The entities raising ECB loans are required to follow the guidelines for hedging (if any) issued by the relevant sector or prudential regulator.
There is currently no mandatory hedging requirement for ECB loans other than in the case of infrastructure companies (this would include project finance loans made to Indian borrowers under the ECB regulations). Infrastructure finance companies are required to mandatorily hedge 70% of their ECB exposure where the average maturity of the ECB loan is less than 5 years. Infrastructure sector borrowers are also required to have a board approved risk management policy in place. The authorised dealer (AD) banks (see below) which are licensed and delegated certain powers by the RBI would verify the hedging and report the position to the RBI.
The following are the key requirements to be followed in the context of hedging under ECB loans:
    - The hedge must cover the principal as well as the interest payments. The hedge must commence from the time the liability is created in the books of the borrower.
- A minimum tenor of one year for the hedge would be required where there is a periodic rollover. The borrower would be required to ensure that the exposure on account of the ECB loans is not unhedged at any point.
A natural hedge (i.e. where the cashflows/revenues are in the same currency as the currency of the ECB loan) in lieu of a financial hedging instrument would only be accepted if the offsetting exposure matures (or cashflow are received) within the same accounting year. Any other structures (e.g. where revenues are indexed to foreign currency) do not qualify as a natural hedge.
    
    Refinancings of ECB loans
    
        
Refinancing of existing ECB loans by new ECB loans is permitted provided the outstanding maturity of the original borrowing (or weighted outstanding maturity in case of multiple borrowings) is not reduced and the all-in-cost of the new ECB loan(s) is lower than the all-in-cost (or weighted average cost in case of multiple borrowings) of the existing ECB loan(s). Further, refinancing of ECB loans that were raised under older ECB regulations is permitted subject to additionally ensuring that the borrower is eligible to raise ECB loans under the then current ECB framework.

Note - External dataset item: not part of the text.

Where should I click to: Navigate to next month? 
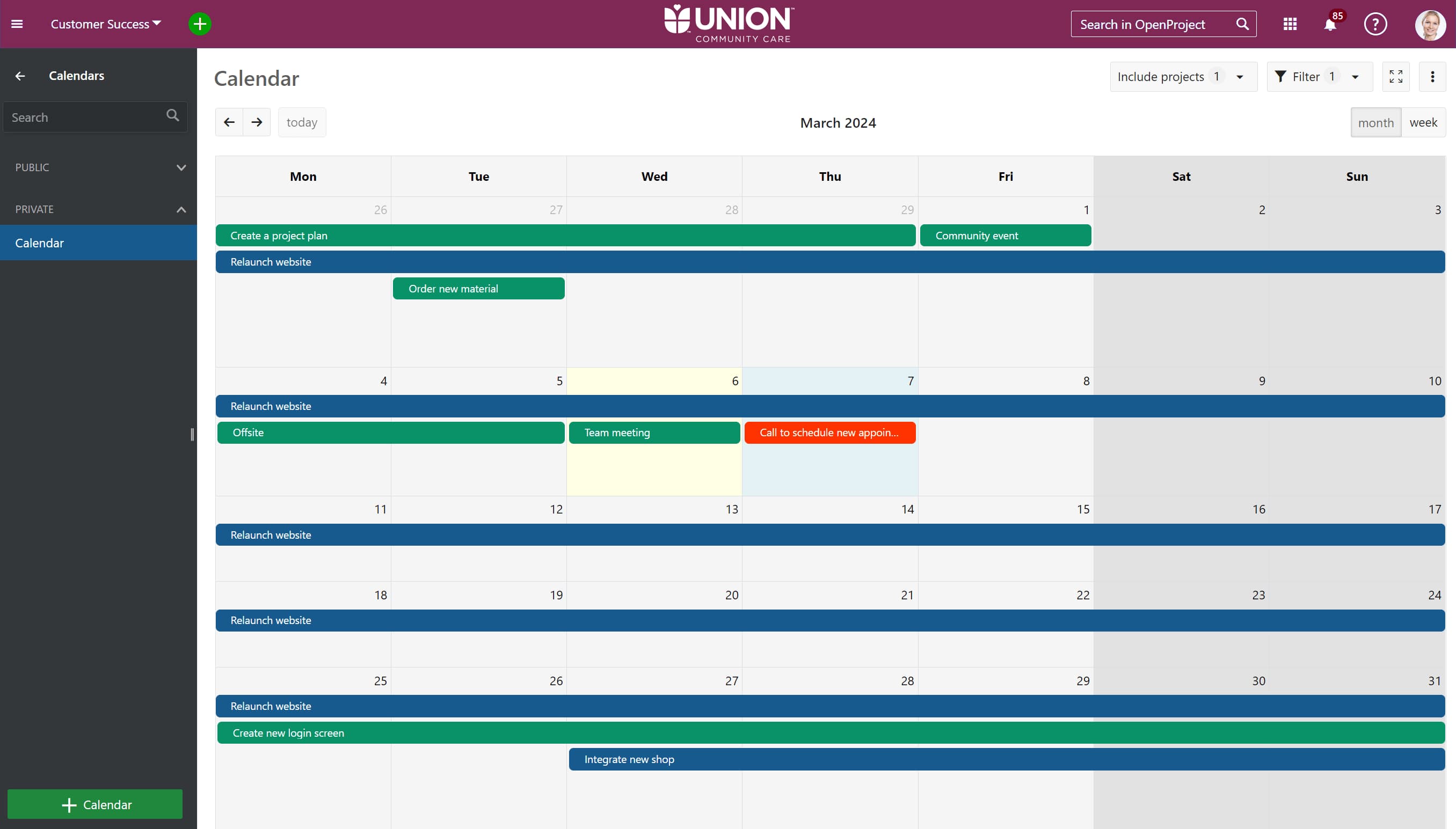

Raising new ECB loans to part refinance existing ECB loans is also permitted subject to the above conditions.
Indian banks are permitted to participate in the refinancing of existing ECBs but only for highly rated corporates and selected public sector undertakings.
The Draft Amendments propose to permit refinancing of an existing ECB loan, in part or full, by a fresh ECB loan, subject to the condition that such refinancing does not result in a failure to meet the MAMP requirement applicable on the original borrowing (or weighted outstanding maturity in case of multiple borrowings) and that the credit spread applicable to the fresh ECB loan is not more than the credit spread applicable to the original borrowing (or weighted average credit spread in case of multiple borrowings).
    
    Procedural matters
    
        
ECB loans can be raised under the automatic route (without requiring the prior approval of the RBI) if they conform to all the parameters prescribed under the ECB regulations. Alternatively, ECB loans may be under the approval route where the prior approval of the RBI is required to be obtained for purposes of borrowing ECB loans. The borrower may approach the RBI with an application (referred to as Form ECB) for examination through their AD Category I bank.
Authorised Dealer Category-I (AD Category-I) banks in India are commercial banks that have been authorized by the RBI to handle all types of foreign exchange transactions under the FEMA. These banks facilitate ECB loans, handle FDI inflows, process remittances and export/import transactions and ensure compliance with FEMA and RBI regulations.
Any draw-down in respect of an ECB loan can only be made after obtaining a loan registration number (or LRN) from the RBI. To obtain an LRN, borrowers would need to submit a duly certified Form ECB (which also contains terms and conditions of the ECB) to the designated AD Category I bank. The AD Category I bank will forward a copy of the Form ECB to the RBI. Copies of loan agreements are not required to be submitted to the RBI.